— WHAT THIS TASK INVOLVES —
In the excerpt on null hypotheses below, transcribe the passage from "What might that" up to and including "to stats classes.".

— EXCERPT TO READ —
>> Start
H0: The defendent is innocent.

Should our tests and evidence not disprove the null hypothesis, it will stand. We must provide evidence to disprove it. Thus, it is the prosecutors or researchers job to prove the alternative hypothesis they have proposed. We can have multiple alternative hypothesis, and we generally write them as H1, H2, and so on.

H1: The defendent committed the crime.

I should say something more about null hypotheses. Because it is the starting point of the tests, we generally aren’t concerned with proving it to be correct. As Ronald Fisher, one of the people that developed this line of statistics said, a null hypothesis, is “never proved or established, but is possibly disproved, in the course of experimentation”. It doesn’t matter if the defense attorney proves that the defendent is innocent. It can help, but that isn’t what’s important. What matters is whether the prosecutor proves the guilt. The jury can walk away with questions and be uncertain, they may even think there’s a better than 50-50 chance the accused commited the crime, but unless guilt is proven beyond a resonable doubt they are supposed to find them innocent. Our hypothesis tests works the same way.

Unless we prove that our alternative hypothesis (H1) is correct beyond a reasonable doubt, we can not reject the null hypothesis (H0). That phrase may sound slightly clunky, but it’s specific to the context of what we’re doing. We are attempting with our statistical tests to reject the null hypothesis of no relationship. If we don’t, we say that we have failed to reject the null.

One more time, because this point that will come up on a test at some point. We are attempting to disprove the null hypothesis, in order to confirm the alternative that we have proposed. If we do not, we have failed to reject the null - not proven the null, failed to reject the null.

9.1.1 An Example

What might that look like in a social science context?

Let’s say your statistics professor is always looking for ways to boost their students learning. They hypothesize that listening to classical music during lectures will help students retain the information. How could they measure that? For one thing, they could compare the grades of students that sit in class with classical music playing, against those that don’t. So to be more specific, the hypothesis would be that listening to classical music increases grades in intro to stats classes.

So what is the null hypothesis in that case, or stated differently, what is the equivalence of innocence, in the case of classical music and grades? The null hypothesis that needs to be disproven is that there is no effect of classical music.

H0: CLassical music has no effect on student grades.

And what we want to test with our hypothesis is that classical music does have an effect.

H1: Classical music improves student grades.

The professor could collect data on tests taken by one class where they played classical music and another where they didn’t If they compared the grades, they may be able to reject the null hypothesis, or they may fail. In the next section we’ll describe a bit more about what that looks like.
>> End
— GIVEN INFORMATION —
>> Start
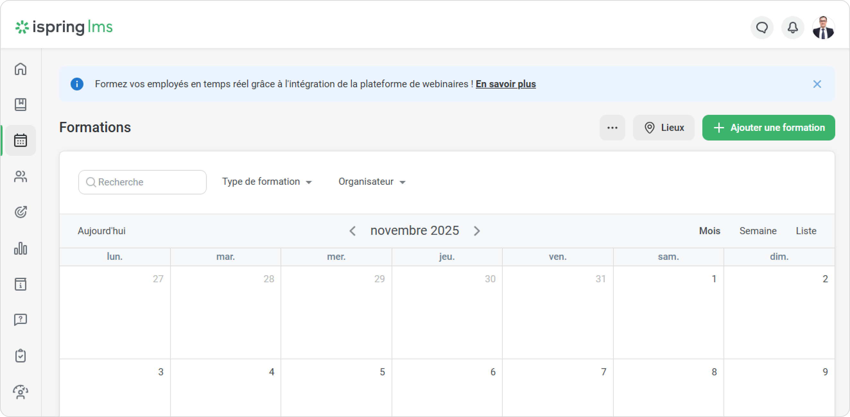
Task: Open the home icon in sidebar
Action: click(x=20, y=69)
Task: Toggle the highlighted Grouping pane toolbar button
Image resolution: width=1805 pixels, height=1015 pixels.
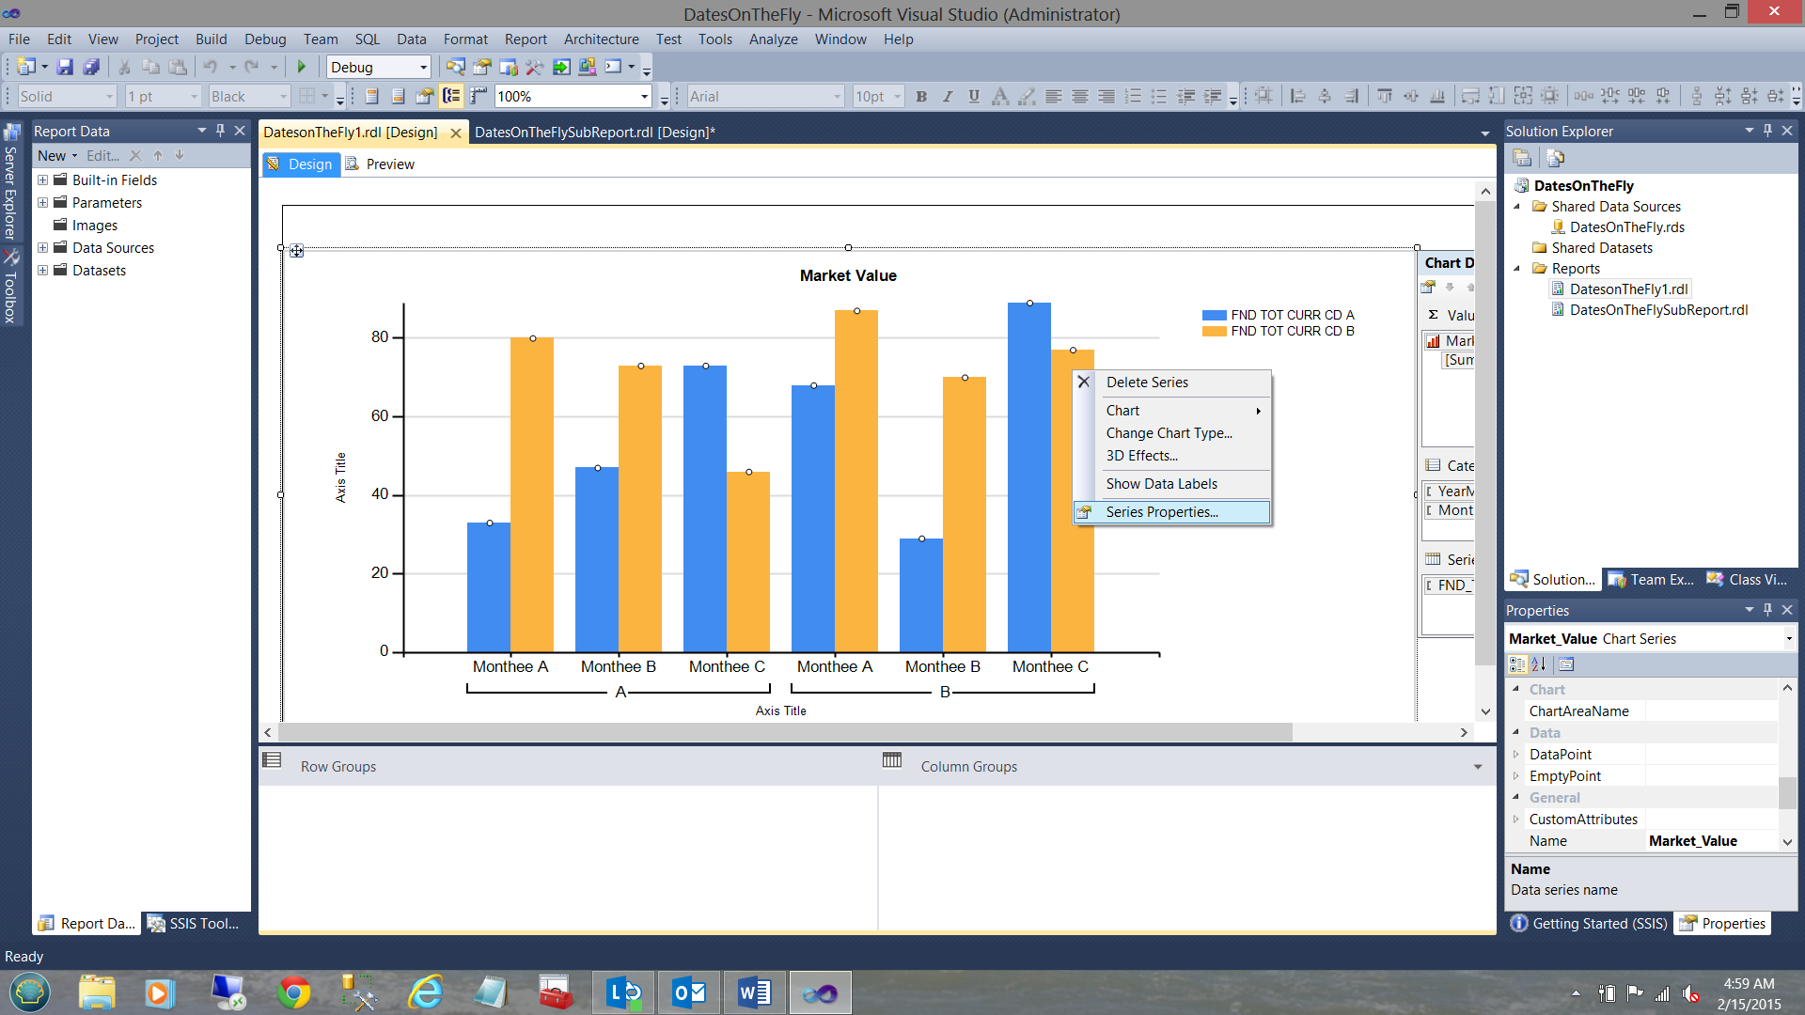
>> End
— SOLUTION FOR THIS EXERCISE —
What might that look like in a social science context?

Let’s say your statistics professor is always looking for ways to boost their students learning. They hypothesize that listening to classical music during lectures will help students retain the information. How could they measure that? For one thing, they could compare the grades of students that sit in class with classical music playing, against those that don’t. So to be more specific, the hypothesis would be that listening to classical music increases grades in intro to stats classes.